Bumgarner has five consecutive 200-inning seasons and has thrown 637 regular-season innings the past three seasons. Jeff Samardzija, who was introduced Friday at AT&T Park, has three straight 200-inning seasons and 647 1/3 total for three teams since the start of 2013. 

How many Giants starters have thrown 200 innings during that time? Zero. If you’re looking for a reason why the Giants reached out to Samardzija as soon as free agency started and signed him the day after losing out on Zack Greinke, this one is front and center. 

“Everybody wants innings,” vice president of baseball operations Brian Sabean said. “As much as this contract is about performance, it’s about going to the post.
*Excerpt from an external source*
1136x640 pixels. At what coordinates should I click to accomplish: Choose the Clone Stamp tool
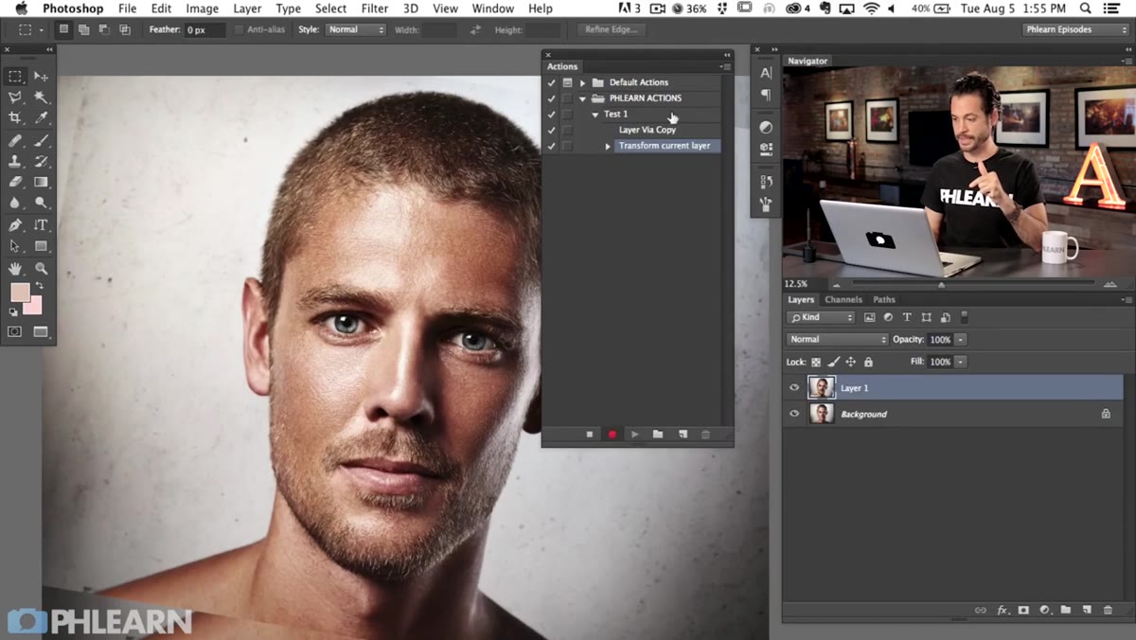(15, 161)
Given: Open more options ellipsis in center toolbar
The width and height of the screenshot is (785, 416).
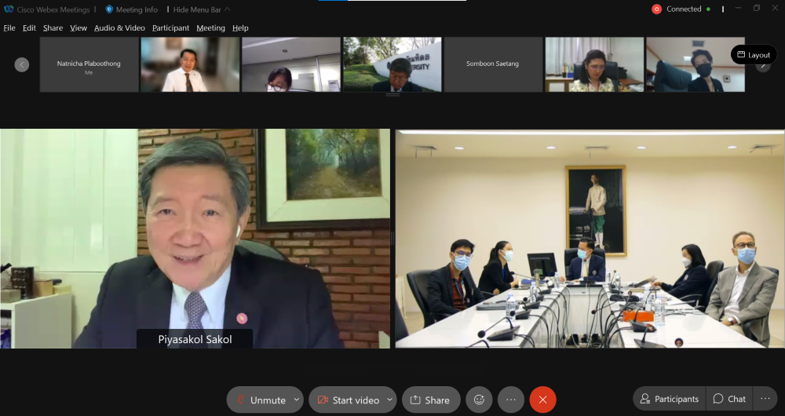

I think the greatest compliment we can pay Jeff is: Last year under some duress, when the season didn’t go as planned, he pitches 214 innings.”

Samardzija had two shutouts last season, the entire Giants staff had four. He pitched at least eight innings on seven different occasions, one fewer than Bumgarner. The rest of the Giants starters did it five times, and three of those starts came from pitchers — Tim Lincecum, Tim Hudson and Mike Leake — who are not currently Giants. Samardzija pitched at least seven innings in 19 of his 32 starts and failed to get through five just three times. That’s rare for a pitcher who had a 4.96 ERA. 

[PAVLOVIC: Samardzija says he was tipping pitches during rough 2015 season]

“In the games I saw him struggle, he found a way to stay in the game, which is more than admirable because what it does is shows that, ‘OK, I’ve given up some runs, but now my next job is to save this bullpen.’” Sabean said. “There were some games he was taken out of that I know he didn’t want to come out of, and some games he probably had the manager by the throat saying, ‘Don’t take me out, I’m going to finish as many innings as I can.’ That’s what you go by.”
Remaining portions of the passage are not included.